### DOCUMENT SECTION:
I. Standard of Review

"Federal courts are forbidden, as a general matter, to modify a term of imprisonment once it has been imposed, but the rule of finality is subject to a few narrow exceptions." Freeman v. United States, 131 S.Ct. 3685, 2690 (2011) (internal citation and quotation marks omitted). One exception is identified in 18 U.S.C. § 3582(c)(2):

[I]n the case of a defendant who has been sentenced to a term of imprisonment based on a sentencing range that has subsequently been lowered by the Sentencing Commission. . ., the court may reduce the term of imprisonment, after considering the factors set forth in section 3553(a) to the extent that they are applicable, if such a reduction is consistent with applicable policy statements issued by the Sentencing Commission.

### INSTRUCTION 1:
According to the standard-of-review section, what must a court consider before reducing a term of imprisonment under 18 U.S.C. § 3582(c)(2)?
### INSTRUCTION 2:
Carry on writing the standard-of-review section on sentence reductions, starting right after its final sentence.

### COLLECTED DATA:
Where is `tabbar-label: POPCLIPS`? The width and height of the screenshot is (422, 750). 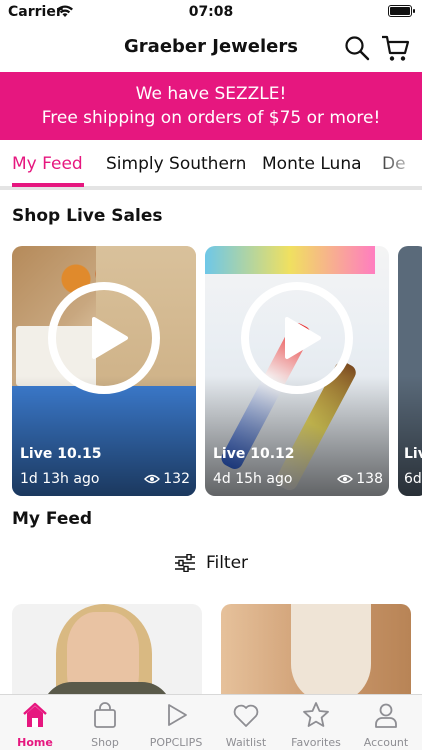
tabbar-label: POPCLIPS is located at coordinates (176, 742).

### TASK ANSWER 1:
The factors set forth in section 3553(a), to the extent they are applicable.

### TASK ANSWER 2:
The United States Supreme Court has interpreted § 3582(c)(2) as setting forth two requirements for a sentence reduction. First, "the defendant [must] ha[ve] been sentenced to a term of imprisonment based on a sentencing range that has subsequently been lowered by the Sentencing Commission[.]" United States v. Riley, 726 F.3d 756, 758 (6th Cir. 2013) (internal quotation marks and citation omitted). Second, "such reduction [must be] consistent with applicable policy statements issued by the Sentencing Commission." Id. (internal quotation marks omitted). If the reviewing court determines that the defendant is eligible for a sentence reduction, then "[t]he court may then `consider whether the authorized reduction is warranted, either in whole or in part, according to the factors set forth in § 3553(a).'" United States v. Thompson, 714 F.3d 946, 949 (6th Cir. 2013) (quoting Dillon v. United States, 560 U.S. 817, 826 (2010)).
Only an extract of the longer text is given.